Kendrick Lamar is one of the top artists in the rap industry today, something Morgan State University President David Wilson was aware of when he proposed inviting him to speak on campus.
Wilson and SGA decided to use a rap video with the student body to convince Lamar to come.
“We thought that perhaps having the president of Morgan ‘rap’ in a video invitation, or at least be in a rap video where the students were taking the lead, would be convincing,” said Wilson. “I put the SGA in charge of the lyrics; they wrote the lyrics within 48 hours, and I found myself on the academic quad trying to rap.”
Over the next several weeks, Wilson and a large group of students gathered in the campus’s academic quad to help put the video together. Joy Barnes, Morgan’s SGA vice-president, wrote the lyrics, which are sung to the tune of Lamar’s single, “Alright.”
“I said that if we brought Kendrick [to Morgan], our enrollment would shoot up,” said Barnes. “Then he mentioned making a video. I told him I’d write it and here we are a few weeks later.”

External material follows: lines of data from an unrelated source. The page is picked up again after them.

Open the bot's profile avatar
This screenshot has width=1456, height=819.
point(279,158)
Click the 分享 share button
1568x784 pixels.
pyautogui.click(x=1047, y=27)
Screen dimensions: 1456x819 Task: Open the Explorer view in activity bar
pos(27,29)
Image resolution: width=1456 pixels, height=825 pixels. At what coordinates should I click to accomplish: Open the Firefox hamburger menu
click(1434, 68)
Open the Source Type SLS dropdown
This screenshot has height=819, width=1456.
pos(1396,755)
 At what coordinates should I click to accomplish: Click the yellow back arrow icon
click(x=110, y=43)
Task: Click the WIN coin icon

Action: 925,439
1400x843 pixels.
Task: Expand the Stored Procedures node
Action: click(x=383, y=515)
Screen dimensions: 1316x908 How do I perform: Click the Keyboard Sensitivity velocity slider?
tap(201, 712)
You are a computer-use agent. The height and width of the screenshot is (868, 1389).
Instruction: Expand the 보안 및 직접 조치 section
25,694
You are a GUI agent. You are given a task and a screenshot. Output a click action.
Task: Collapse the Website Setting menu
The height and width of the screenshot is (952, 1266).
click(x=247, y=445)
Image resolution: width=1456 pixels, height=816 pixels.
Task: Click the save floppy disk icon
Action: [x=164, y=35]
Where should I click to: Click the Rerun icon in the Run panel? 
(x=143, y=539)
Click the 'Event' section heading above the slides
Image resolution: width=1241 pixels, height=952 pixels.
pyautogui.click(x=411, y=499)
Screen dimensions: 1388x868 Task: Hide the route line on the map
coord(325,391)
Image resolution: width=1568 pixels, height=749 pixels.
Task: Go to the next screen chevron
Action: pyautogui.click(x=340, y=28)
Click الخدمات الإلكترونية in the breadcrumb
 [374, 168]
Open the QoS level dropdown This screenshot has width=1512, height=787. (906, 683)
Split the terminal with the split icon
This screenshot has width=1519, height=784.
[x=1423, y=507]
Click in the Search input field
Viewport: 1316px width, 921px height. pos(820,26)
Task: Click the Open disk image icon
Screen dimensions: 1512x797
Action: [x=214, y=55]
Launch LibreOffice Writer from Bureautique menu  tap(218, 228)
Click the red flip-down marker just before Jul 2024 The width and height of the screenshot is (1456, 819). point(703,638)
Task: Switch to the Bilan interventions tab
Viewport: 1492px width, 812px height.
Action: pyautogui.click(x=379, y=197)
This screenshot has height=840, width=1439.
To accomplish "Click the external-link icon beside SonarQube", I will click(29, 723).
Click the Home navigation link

Wilson said Lamar’s influence, and specifically the message he believes Lamar is delivering, are what ultimately made him more appealing, and that Lamar reminded him of a popular group he listened to as a young man.
“Public Enemy was a group that was out there with a different kind of message – a very uplifting, socially-conscious type of message,” said Wilson. “Then the whole industry delved into an era where the music became, ‘I can curse better than you can’ and ‘I can demean women more than you can.’ Mr. Kendrick Lamar’s seemingly trying to elevate the genre above that.”
“When he won at the Grammys [two years ago], I thought his speech was very, very powerful,” said Wilson. “It was just as powerful as Oprah Winfrey’s speech at the Oscars. That was really when I began to look at him as a person who had a lot going on between his ears.”
If Lamar were to come to Morgan, it’s unclear which event he would be speaking in, but the president said he would work with Lamar and his representatives to come up with a time that “would be convenient for everybody,” whether it’s commencement, a separate series or even a homecoming concert.
“I hope he delivers a message of hope and keeping true to yourself, even when the world is against you,” Barnes explained. “There are so many distractions but keeping focused and working hard are major keys I personally think he’s mastered.”
Once completed, the video will go up online for students to spread on social media, and it will also be sent to representatives at Lamar’s record label, Top Dawg Entertainment.